GG’s Erin Gaffney takes a close look at why the social media movement #NotAgainSU grew and influenced change.
This past November, Syracuse University found itself in the national spotlight for a crisis concerning systematic racism. More than 11 hateful and racist crimes were reported on campus, with these accounts including verbal abuse, vandalism, and an alleged white supremacist manifesto. The University failed to alert students in a timely fashion, and attempted to hide the initial event of racist vandalism by asking students not to share photos or speak of the account.
Poor communication by the University and a growing lack of trust in its Department of Public Safety inspired students to come together to organize an around-the-clock sit-in at the Barnes Center at the Arch – this marked the beginning of the #NotAgainSU movement.
In recent years, we have seen social change spurred through social media platforms with movements like #BlackLivesMatter, #LoveWins, and #MeToo. The unique spaces of Twitter and Instagram have aided in the growth of these campaigns as they allow people to easily rally together and share their stories and support of other users.
These widespread hashtags have led the way for smaller movements like #NotAgainSU to succeed in effecting change. #NotAgainSU offers important lessons on how to lead an effective social media campaign for change.
Students on the Syracuse campus came together within hours to arrange the sit-in, build their social media pages, and title the movement. Right away they began sharing pictures and videos live from the Barnes Center to keep followers up to date with what they were doing, making it easy for more students to learn about #NotAgainSU and to get involved. This quick dissemination and easy-to access information was effective because it allowed the campaign to grow very quickly.
Since the beginning of the movement, blurred portraits were shared on social media with quotes from members of #NotAgainSU explaining what the movement means to them. By never placing a name or face directly to leaders of the movement, they positioned themselves as a unified front solely dedicated to confronting the issue at hand. This strategy allowed them to keep the focus on the collective call for necessary change at Syracuse rather than on one specific incident or person.
On the first day of the sit-in, #NotAgainSU listed 19 demands they wanted SU to take action on, which included increased levels of engagement between Chancellor Syverud and students, mandatory diversity training, and improved security in campus facilities. They also called on other organizations in the Syracuse community to join the movement by cancelling meeting and events to show their support. By delivering direct requests to their community, #NotAgainSU was able to grow its following and force the administration to take action.

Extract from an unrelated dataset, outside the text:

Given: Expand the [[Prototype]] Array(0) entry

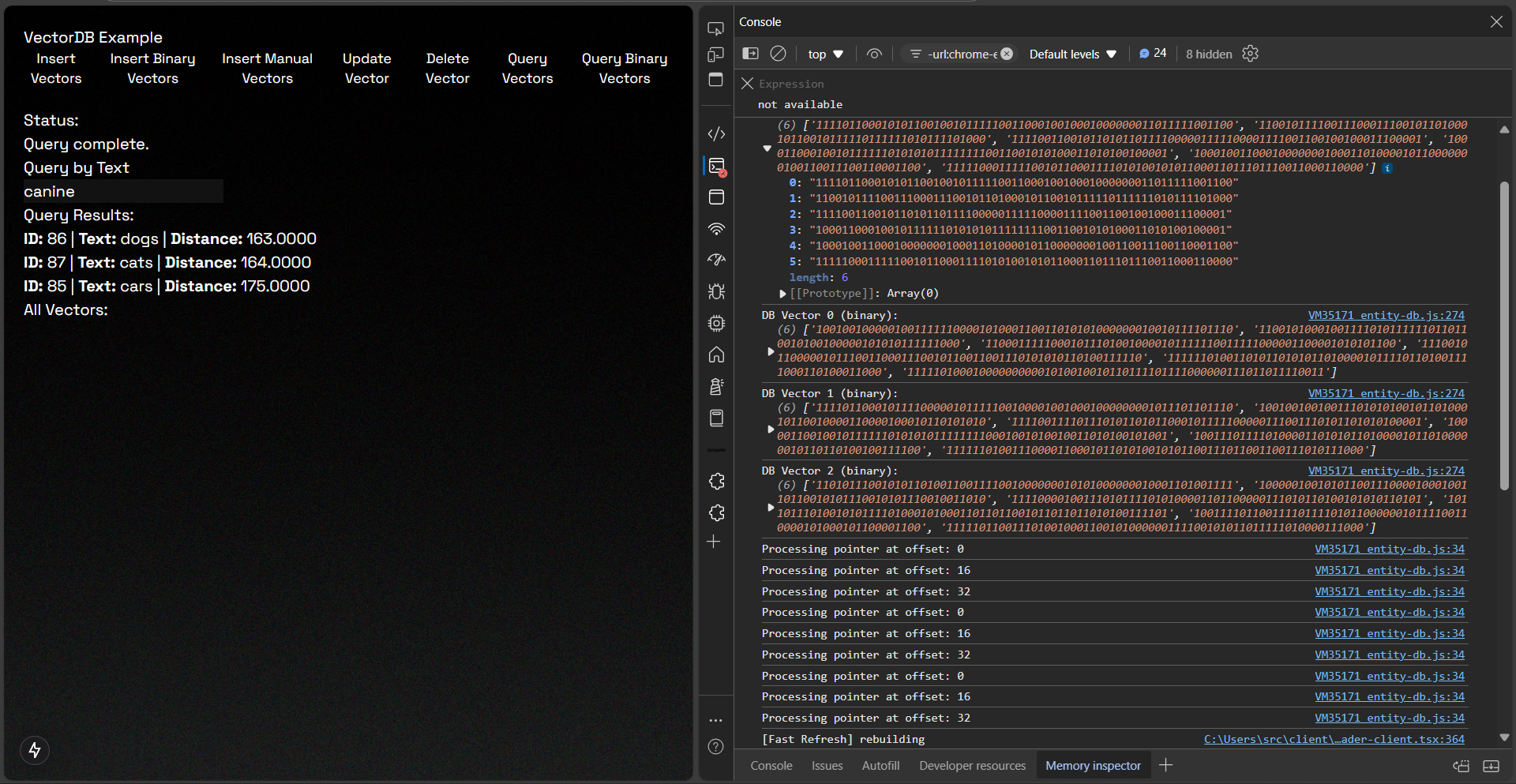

The strength of the campaign garnered national media coverage, not allowing the administration to ignore the movement without receiving further public backlash. Collectively, all of the different aspects of the social media campaign helped push the Chancellor to address the campus-wide issue and sign the list of demands created by #NotAgainSU. With the consistent growth of social media’s influence, advocates for social change can harness these powerful platforms to make their message heard, apply pressure, and rally support.